Friday, 30 May 2014

PIPI MERONA DIBALIK LAMPION

terlalu sibuk dengan kegiatan dan pekerjaan, jadi udah lama nggak nulis.

mohon kritik dan saran dari cerita ini ya. :D hahaha

baru chapter I-nya kok. hahaha



semua yg ada dicerita ini hanyalah diksi belaka, jadi jika ada kesamaan tempat, latar, manusianya juga mungkin hanya kebetulan aje. eh salah, nggak ada yg namanya kebetulan didunia ini, semuanya udah diatur oleh Allah.

hohohoho



PIPI MERONA DIBALIK LAMPION

            Asrama teduh dirindangi pepohonan yang menghiasi jalan menjadikannya sebagai penghijau alami.

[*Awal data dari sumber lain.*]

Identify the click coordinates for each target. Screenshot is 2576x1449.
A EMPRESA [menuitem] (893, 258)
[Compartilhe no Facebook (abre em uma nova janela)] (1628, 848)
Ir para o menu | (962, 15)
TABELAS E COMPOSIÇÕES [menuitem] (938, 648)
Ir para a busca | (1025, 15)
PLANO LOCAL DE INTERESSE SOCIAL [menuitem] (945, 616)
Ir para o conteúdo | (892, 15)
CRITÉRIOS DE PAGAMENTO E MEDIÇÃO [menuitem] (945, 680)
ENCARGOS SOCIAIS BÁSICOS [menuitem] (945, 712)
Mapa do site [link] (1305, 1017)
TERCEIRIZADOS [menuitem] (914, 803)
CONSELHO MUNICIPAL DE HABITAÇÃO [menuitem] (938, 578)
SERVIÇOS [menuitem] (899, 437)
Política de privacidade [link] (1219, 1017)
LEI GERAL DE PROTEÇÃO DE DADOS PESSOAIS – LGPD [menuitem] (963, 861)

            Sebuah ruh terasa terbang akan kenangan dibalik serenade-serenade kelumpuhan yang masih teringat didalam memori yang tak seberapa Megabite-nya.

            Kehidupan asrama yang keras memang tidak bisa membuat kami yang sudah terbiasa tiga tahun diasrama untuk menjadi lembek kayak kerupuk disiram air. Tiap hari kami mengendarai sepeda dari asrama menuju ke sekolah yang jaraknya sejauh 3 kilometer. Yah, jarak yang cukup jauh ditempuh dan membutuhkan cucuran keringat yang extra.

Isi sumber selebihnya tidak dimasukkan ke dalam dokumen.